**Task to complete:**
Select each row below that contains the word "arrow" and copy every one of those rows in full.

+++ Supplied records +++

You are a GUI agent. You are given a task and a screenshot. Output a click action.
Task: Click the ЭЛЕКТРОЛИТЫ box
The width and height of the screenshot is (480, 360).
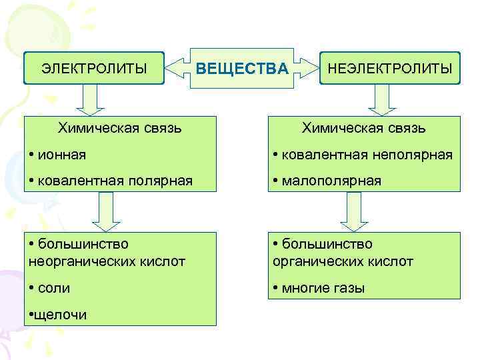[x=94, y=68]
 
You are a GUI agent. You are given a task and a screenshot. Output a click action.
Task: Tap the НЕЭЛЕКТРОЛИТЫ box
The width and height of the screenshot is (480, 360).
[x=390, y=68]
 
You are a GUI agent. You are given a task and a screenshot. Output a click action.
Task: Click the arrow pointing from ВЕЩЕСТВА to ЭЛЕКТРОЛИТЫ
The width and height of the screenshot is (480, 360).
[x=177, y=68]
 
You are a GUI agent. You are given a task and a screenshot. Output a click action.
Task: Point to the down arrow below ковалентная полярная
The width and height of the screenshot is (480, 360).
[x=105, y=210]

+++
+++ Supplied records +++

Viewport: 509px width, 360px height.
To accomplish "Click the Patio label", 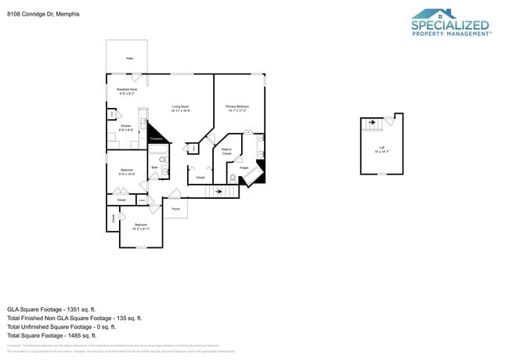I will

+++

**Task output:**
Task: Click the arrow pointing from ВЕЩЕСТВА to ЭЛЕКТРОЛИТЫ
Task: Point to the down arrow below ковалентная полярная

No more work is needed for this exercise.